Reference pipeline (no numerical scaling and integer-coded categories)

First let’s time the pipeline we used in the main notebook to serve as a reference:

%%time

preprocessor = ColumnTransformer([
    ('categorical', OrdinalEncoder(categories=categories),
     categorical_columns),], remainder="passthrough")

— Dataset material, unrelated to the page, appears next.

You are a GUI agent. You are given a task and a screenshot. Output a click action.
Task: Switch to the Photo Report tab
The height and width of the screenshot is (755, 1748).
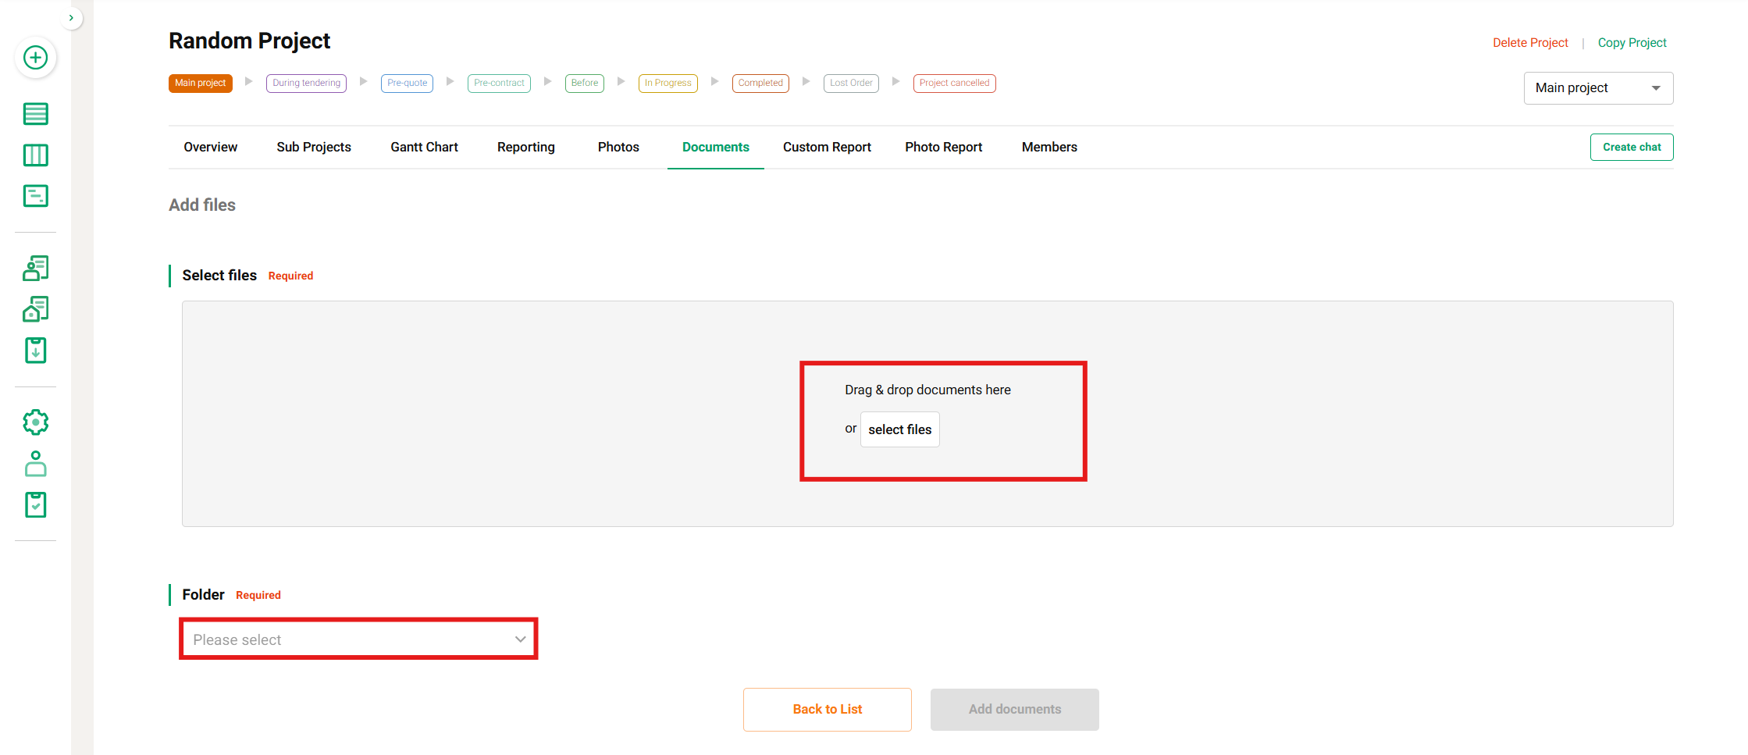click(x=943, y=147)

model = make_pipeline(preprocessor, HistGradientBoostingClassifier())
scores = cross_val_score(model, data, target)
print(f"The different scores obtained are: \n{scores}")
print(f"The accuracy is: {scores.mean():.3f} +- {scores.std():.3f}")
The different scores obtained are: 
[0.87224895 0.87183949 0.873362   0.87448812 0.87919738]
The accuracy is: 0.874 +- 0.003
CPU times: user 22.9 s, sys: 459 ms, total: 23.3 s
Wall time: 6.64 s

Scaling numerical features

%%time
from sklearn.preprocessing import StandardScaler

preprocessor = ColumnTransformer([
    ('numerical', StandardScaler(), numerical_columns),
    ('categorical', OrdinalEncoder(categories=categories),
     categorical_columns),])

model = make_pipeline(preprocessor, HistGradientBoostingClassifier())
scores = cross_val_score(model, data, target)
print(f"The different scores obtained are: \n{scores}")
print(f"The accuracy is: {scores.mean():.3f} +- {scores.std():.3f}")
The different scores obtained are: 
[0.87081585 0.8715324  0.87305487 0.8729525  0.878276  ]
The accuracy is: 0.873 +- 0.003
CPU times: user 24.4 s, sys: 358 ms, total: 24.7 s
Wall time: 7.04 s

Analysis

We can observe that both the accuracy and the training time are approximately the same as the reference pipeline (any time difference you might observe is not significant).

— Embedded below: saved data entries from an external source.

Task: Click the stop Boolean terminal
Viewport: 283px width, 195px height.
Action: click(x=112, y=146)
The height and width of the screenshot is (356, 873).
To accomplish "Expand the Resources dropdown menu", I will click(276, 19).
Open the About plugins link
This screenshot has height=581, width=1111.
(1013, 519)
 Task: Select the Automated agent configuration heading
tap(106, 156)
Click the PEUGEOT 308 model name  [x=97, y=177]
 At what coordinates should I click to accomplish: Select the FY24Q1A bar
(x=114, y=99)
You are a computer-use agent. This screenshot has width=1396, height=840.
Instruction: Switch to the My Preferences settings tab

Scaling numerical features is indeed useless for most decision tree models in general and for HistGradientBoostingClassifier in particular.

One-hot encoding of categorical variables

For linear models, we have observed that integer coding of categorical variables can be very detrimental. However for HistGradientBoostingClassifier models, it does not seem to be the case as the cross-validation of the reference pipeline with OrdinalEncoder is good.

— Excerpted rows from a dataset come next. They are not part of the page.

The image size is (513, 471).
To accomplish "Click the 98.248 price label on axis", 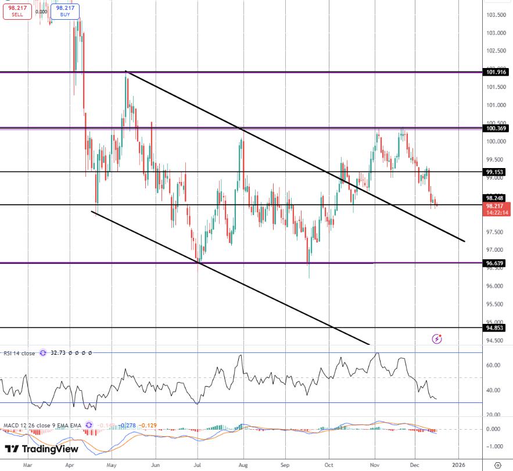I will (x=494, y=198).
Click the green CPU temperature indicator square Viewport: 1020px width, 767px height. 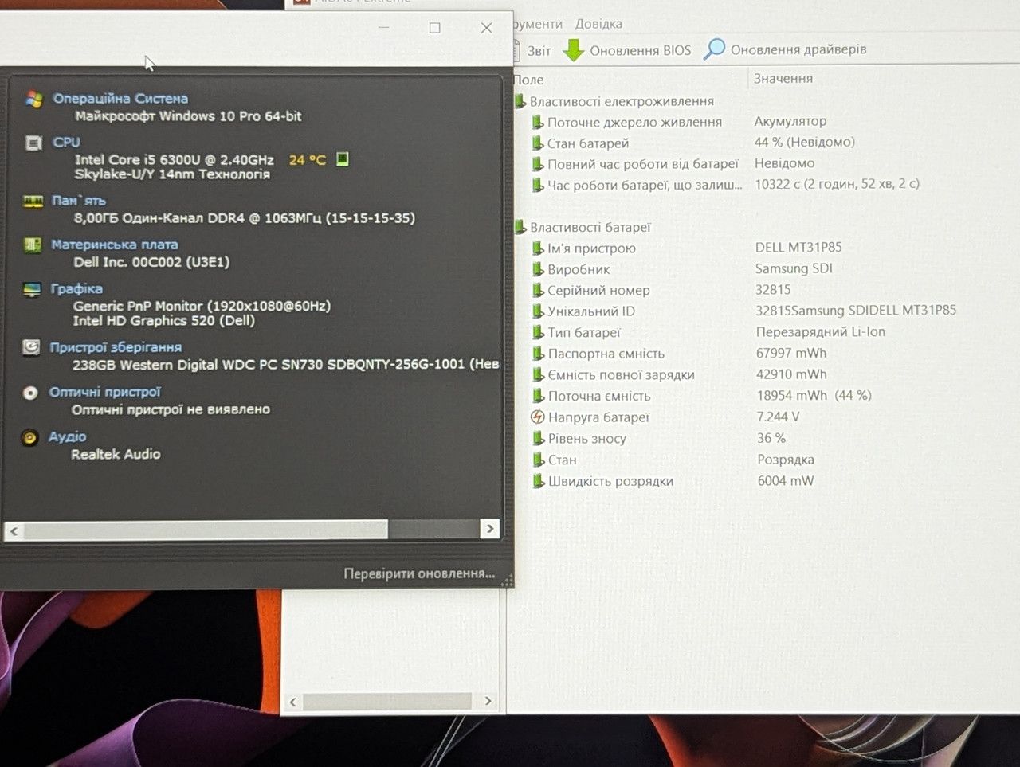342,158
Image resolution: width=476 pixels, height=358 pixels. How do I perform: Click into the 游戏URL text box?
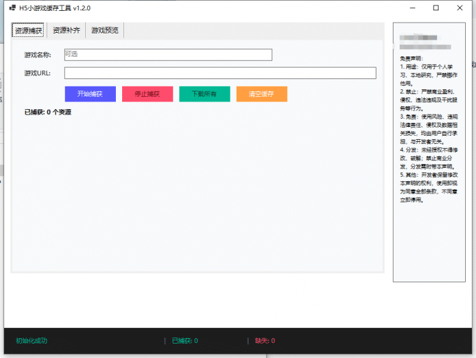pyautogui.click(x=220, y=73)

Let’s see if we can get an even better accuracy with OneHotEncoding:

%%time
from sklearn.preprocessing import OneHotEncoder

preprocessor = ColumnTransformer([
    ('categorical',
     OneHotEncoder(handle_unknown="ignore", sparse=False),
     categorical_columns),], remainder="passthrough")

model = make_pipeline(preprocessor, HistGradientBoostingClassifier())
scores = cross_val_score(model, data, target)
print(f"The different scores obtained are: \n{scores}")
print(f"The accuracy is: {scores.mean():.3f} +- {scores.std():.3f}")
The different scores obtained are: 
[0.87204422 0.87204422 0.87274775 0.87387387 0.87684275]
The accuracy is: 0.874 +- 0.002
CPU times: user 1min 7s, sys: 1.67 s, total: 1min 9s
Wall time: 21.1 s

Analysis

From an accuracy point of view, the result is almost exactly the same. The reason is that HistGradientBoostingClassifier is expressive and robust enough to deal with misleading ordering of integer coded categories (which was not the case for linear models).

However from a computation point of view, the training time is significantly longer: this is caused by the fact that OneHotEncoder generates approximately 10 times more features than OrdinalEncoder.

Note that the current implementation HistGradientBoostingClassifier is still incomplete, and once sparse representation are handled correctly, training time might improve with such kinds of encodings.

The main take away message is that arbitrary integer coding of categories is perfectly fine for HistGradientBoostingClassifier and yields fast training times.